Riyad a développé des relations économiques avec la Chine devenue son premier client, avec 66 milliards de dollars à l’exportation et 40 milliards à l’importation. Il attend que Pékin lui fournisse des technologies qu’il ne peut pas acquérir en Occident. Contre toute attente, le royaume a rejoint en janvier 2024 les BRICS dont les membres souhaitent un changement de l’ordre international dominé par l’Occident. Mais ce qui inquiète le plus les Américains, c’est le rapprochement avec la Russie dans l’organisation OPEP+ qui fixe le niveau du volume d’hydrocarbures sur le marché. Intervenant sur CNN le 10 octobre 2022, le sénateur démocrate Chris Murphy pressait l’Arabie saoudite de ne pas choisir la Russie au détriment des États-Unis.

Mais le prince héritier Mohamed Ben Salman n’a pas suivi le conseil et a intensifié les relations avec Moscou. Affichant une position neutre dans le conflit en Ukraine, il n’a pas condamné l’invasion russe, irritant au plus haut point les Américains. Début décembre 2023, il a reçu Vladimir Poutine à Riyad pour parler d’échanges économiques et militaires, ce qui a encore déplu aux capitales occidentales investies à isoler le président russe. Toutefois, la divergence avec les États-Unis porte surtout sur la question palestinienne.

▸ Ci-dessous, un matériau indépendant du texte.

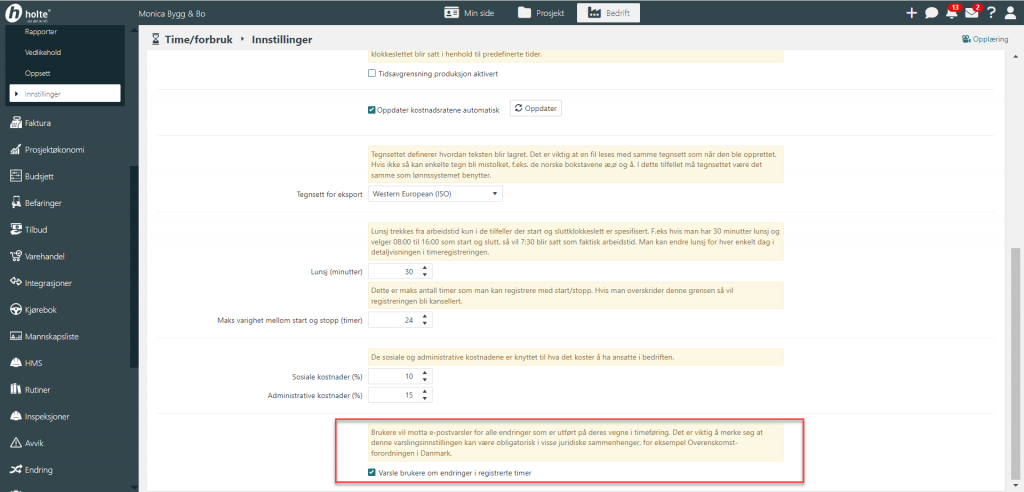The image size is (1024, 492).
Task: Click the help question mark icon
Action: (991, 13)
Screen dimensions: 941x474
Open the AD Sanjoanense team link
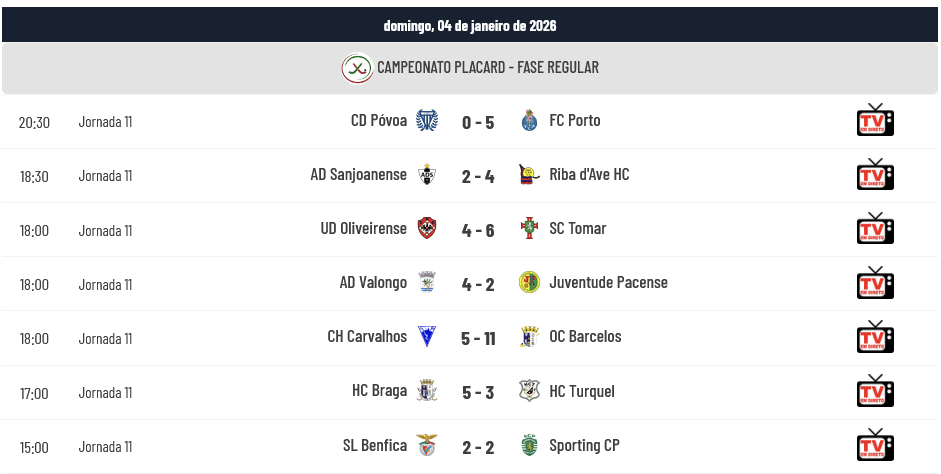[x=358, y=175]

Dès le lendemain des attaques du 7 octobre, et suite aux bombardements israéliens sur l’enclave, le ministère des affaires étrangères condamnait « la poursuite de l’occupation, la privation des droits légitimes du peuple palestinien et les provocations répétées contre les lieux saints » Attaque du Hamas : le rapprochement entre Israël et l’Arabie saoudite à l’épreuve de la guerre », Hélène Sallon, Le Monde, 9 octobre 2023).

Et ce n’est pas un hasard de calendrier si la suspension des négociations sur la normalisation avec Israël a été annoncée le 14 octobre 2023, le jour même où le secrétaire d’État américain Antony Blinken était à Riyad. Tous ces éléments indiquent que les États-Unis ont perdu de l’influence sur l’Arabie saoudite. Tout en étant souple sur la forme, le prince héritier MBS se montre intransigeant sur le fond. Ce que les officiels américains et la presse occidentale ne perçoivent pas, c’est qu’en tant que centre spirituel du monde musulman, le royaume ne peut pas se permettre de se désolidariser des Palestiniens et de ne pas soutenir leur revendication sur Jérusalem, troisième lieu saint de l’islam.

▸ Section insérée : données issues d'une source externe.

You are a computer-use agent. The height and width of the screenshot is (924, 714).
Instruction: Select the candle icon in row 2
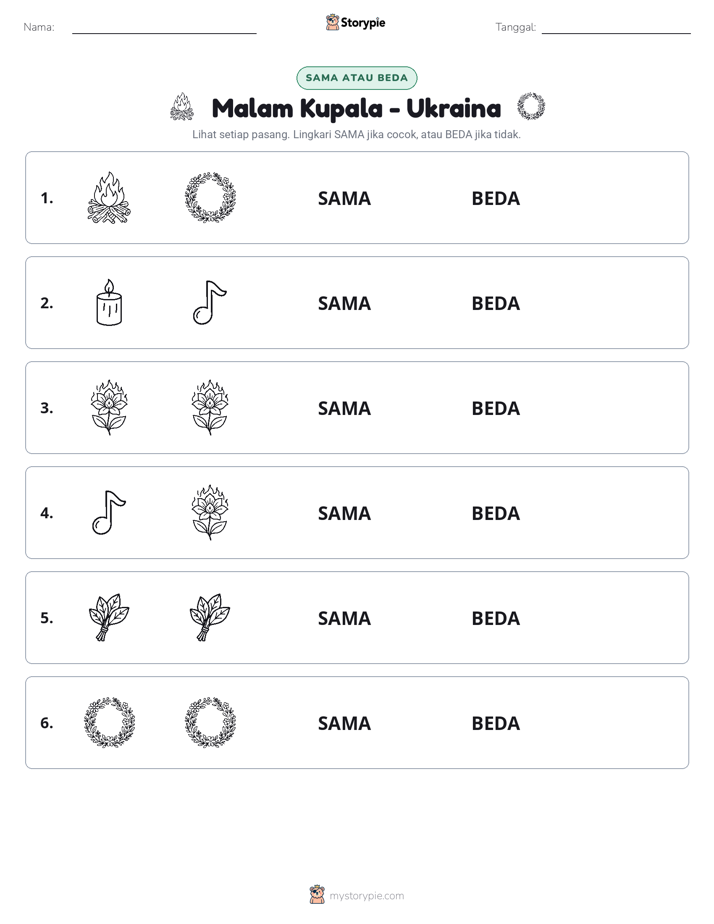(109, 302)
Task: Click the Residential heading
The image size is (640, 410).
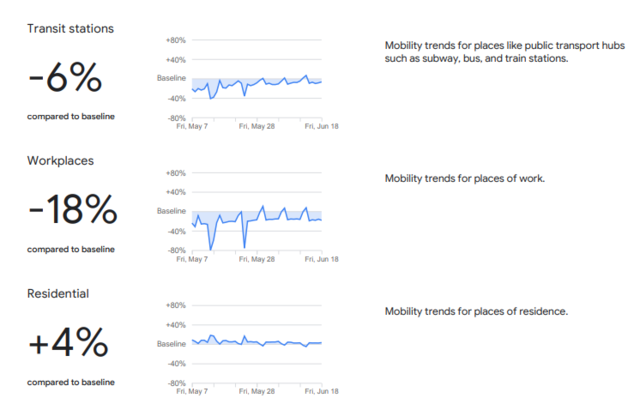Action: [x=59, y=293]
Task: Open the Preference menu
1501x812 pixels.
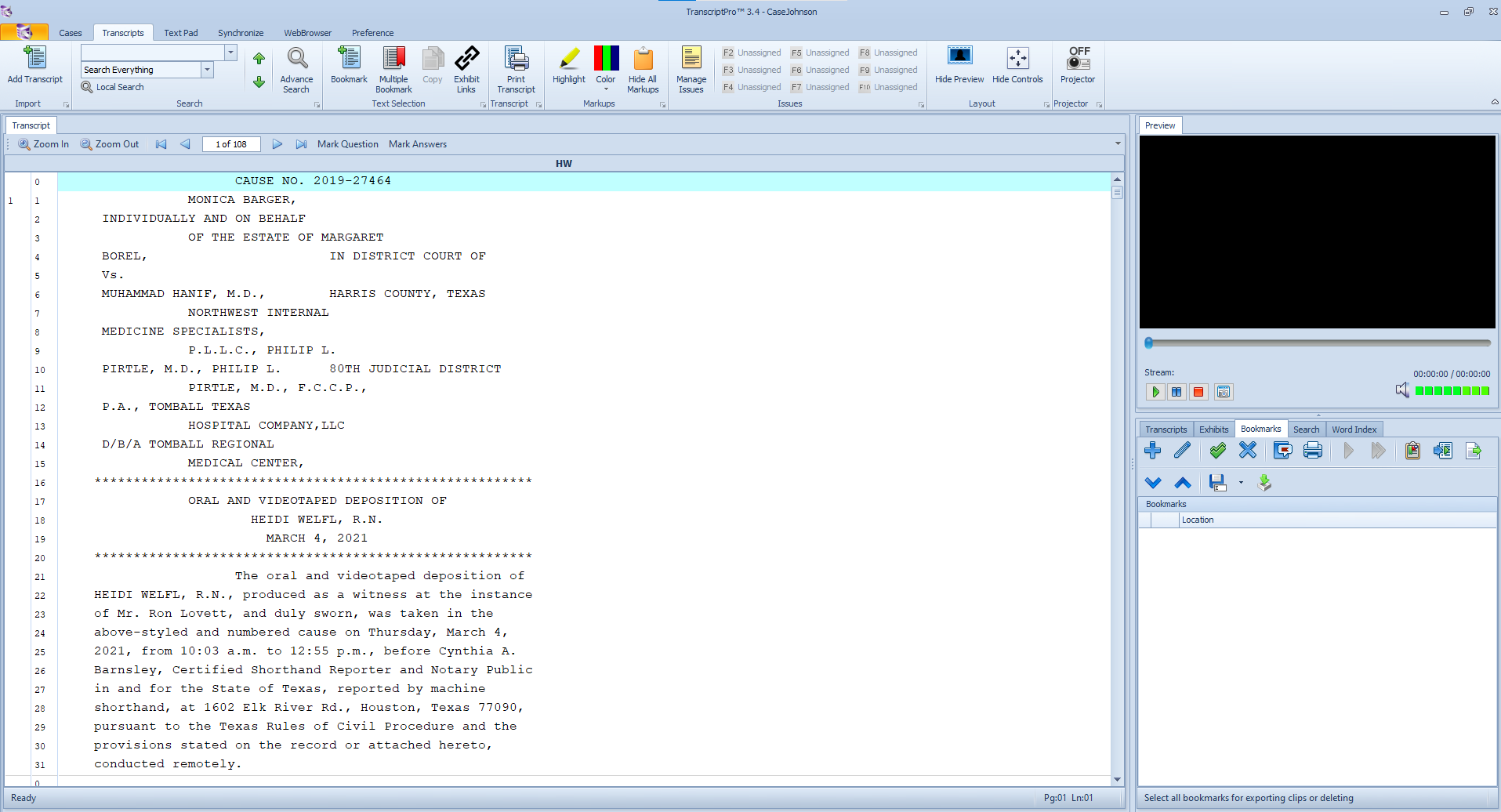Action: [x=373, y=33]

Des conditions difficiles à remplir

Dans un entretien avec la chaîne américaine Fox News en septembre 2023, MBS a déclaré que les négociations au sujet des relations diplomatiques avec Israël étaient en bonne voie, mais qu’il ne fallait pas oublier l’importance de la question palestinienne. Les journalistes ont abondamment commenté la première partie de la déclaration tout en minimisant la seconde. L’examen des conditions posées par l’Arabie saoudite indique que la normalisation des relations n’est pas pour demain, car elles sont inacceptables pour Tel-Aviv et pour Washington : un État palestinien souverain avec Jérusalem-Est comme capitale, l’acquisition d’une industrie nucléaire civile et un traité de défense militaire avec les États-Unis. Les deux premières conditions seront refusées par le gouvernement Nétanyahou qui ne veut pas d’un État palestinien souverain, et ne veut pas déplacer les plus de 700 000 colons installés en Cisjordanie.

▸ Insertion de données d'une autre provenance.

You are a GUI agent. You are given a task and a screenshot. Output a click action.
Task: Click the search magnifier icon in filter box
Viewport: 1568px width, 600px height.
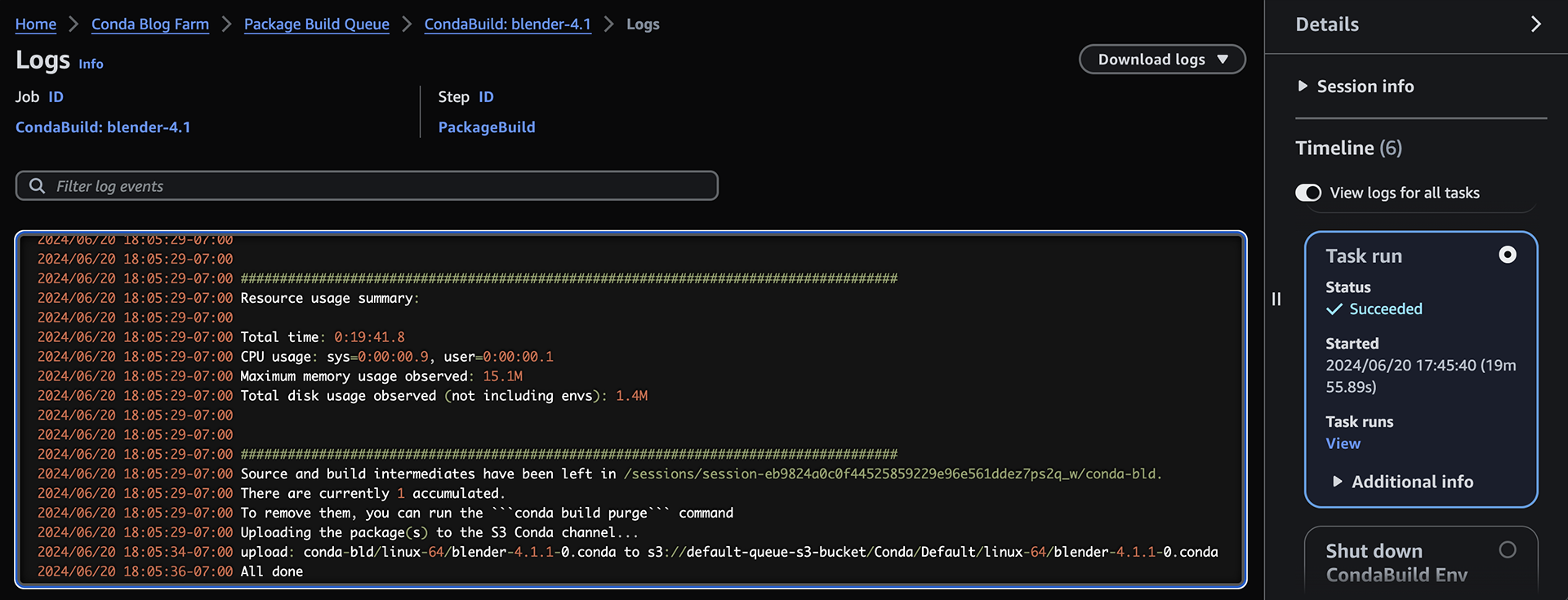point(37,186)
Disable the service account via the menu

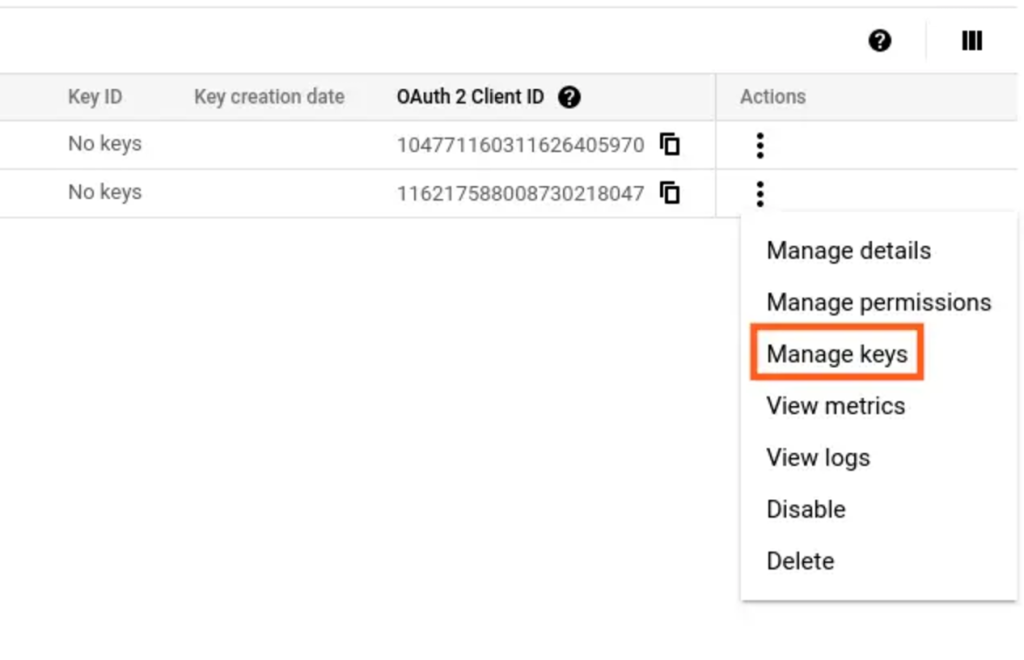pos(805,509)
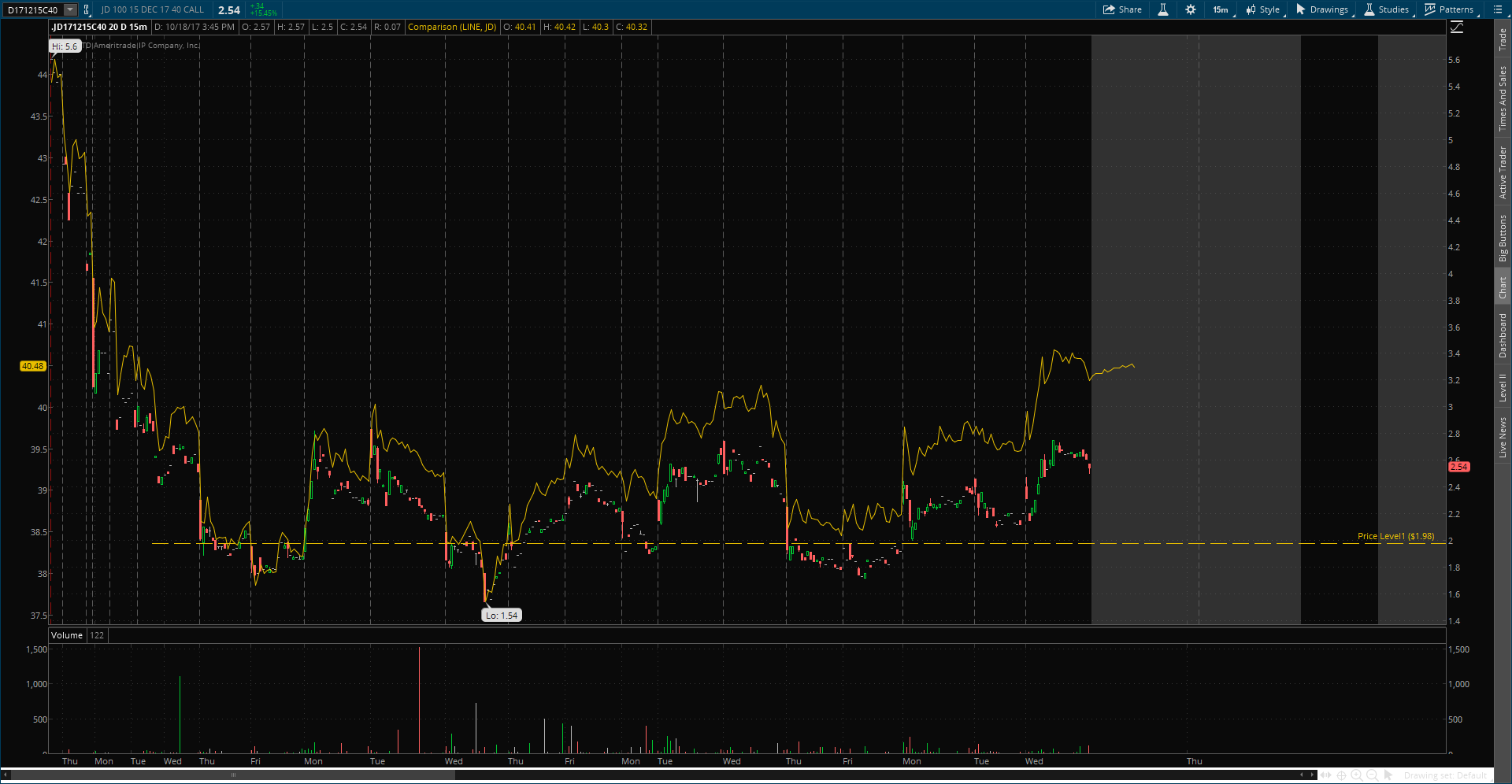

Par ailleurs, Israël s’opposera au principe qu’un pays de la région ait accès à l’énergie nucléaire, même civile. Quant aux États-Unis, ils ne souhaitent pas être liés par un traité militaire de défense mutuelle avec un pays situé dans une région très conflictuelle. Ils craignent d’être entrainés dans une guerre contre l’Iran ou les Houthistes du Yémen, dans le cas où ceux-ci attaqueraient le royaume. Mohamed Ben Salman savait qu’au moins deux de ses conditions avaient peu de chance d’être satisfaites. Mais en acceptant l’idée de négociations, il a répondu de manière polie aux pressions des États-Unis, son allié stratégique. L’Arabie saoudite a désormais conscience que sa puissance financière lui permet de jouer un rôle diplomatique dans la géopolitique régionale sans être alignée sur un pays ou sur un autre. Dans le monde bipolaire de la guerre froide, elle n’avait pas le choix de ses alliances. Dans le monde multipolaire de l’après-guerre froide, elle peut moduler ses alliances en fonction de ses besoins stratégiques.